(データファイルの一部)
══════

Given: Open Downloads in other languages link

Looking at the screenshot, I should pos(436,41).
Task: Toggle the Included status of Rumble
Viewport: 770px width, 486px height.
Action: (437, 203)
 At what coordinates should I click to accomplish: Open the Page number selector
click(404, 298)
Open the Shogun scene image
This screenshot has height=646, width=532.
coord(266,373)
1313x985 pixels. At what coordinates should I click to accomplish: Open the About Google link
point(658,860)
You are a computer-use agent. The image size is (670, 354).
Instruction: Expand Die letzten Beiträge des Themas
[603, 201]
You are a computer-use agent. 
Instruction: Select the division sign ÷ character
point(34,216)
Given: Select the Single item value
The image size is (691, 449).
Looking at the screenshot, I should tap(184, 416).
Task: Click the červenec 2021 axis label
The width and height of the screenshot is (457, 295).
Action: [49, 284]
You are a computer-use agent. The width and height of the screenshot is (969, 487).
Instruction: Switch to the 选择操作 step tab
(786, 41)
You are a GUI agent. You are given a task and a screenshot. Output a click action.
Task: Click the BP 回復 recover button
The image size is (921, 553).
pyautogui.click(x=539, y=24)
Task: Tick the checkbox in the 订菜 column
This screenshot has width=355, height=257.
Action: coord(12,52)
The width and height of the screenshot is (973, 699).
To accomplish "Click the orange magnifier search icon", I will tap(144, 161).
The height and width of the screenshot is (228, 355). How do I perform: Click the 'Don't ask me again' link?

══════

上の資料の行をすべてもう一度書き、「Instruction」を「Command」に置き換えてください。それ以外の部分は一切変えないでください。

• [課題の結果]
Given: Open Downloads in other languages link

Looking at the screenshot, I should pos(436,41).
Task: Toggle the Included status of Rumble
Viewport: 770px width, 486px height.
Action: (437, 203)
 At what coordinates should I click to accomplish: Open the Page number selector
click(404, 298)
Open the Shogun scene image
This screenshot has height=646, width=532.
coord(266,373)
1313x985 pixels. At what coordinates should I click to accomplish: Open the About Google link
point(658,860)
You are a computer-use agent. The image size is (670, 354).
Command: Expand Die letzten Beiträge des Themas
[603, 201]
You are a computer-use agent. 
Command: Select the division sign ÷ character
point(34,216)
Given: Select the Single item value
The image size is (691, 449).
Looking at the screenshot, I should tap(184, 416).
Task: Click the červenec 2021 axis label
The width and height of the screenshot is (457, 295).
Action: [49, 284]
You are a computer-use agent. The width and height of the screenshot is (969, 487).
Command: Switch to the 选择操作 step tab
(786, 41)
You are a GUI agent. You are given a task and a screenshot. Output a click action.
Task: Click the BP 回復 recover button
The image size is (921, 553).
pyautogui.click(x=539, y=24)
Task: Tick the checkbox in the 订菜 column
This screenshot has width=355, height=257.
Action: coord(12,52)
The width and height of the screenshot is (973, 699).
To accomplish "Click the orange magnifier search icon", I will tap(144, 161).
The height and width of the screenshot is (228, 355). How do I perform: Click the 'Don't ask me again' link?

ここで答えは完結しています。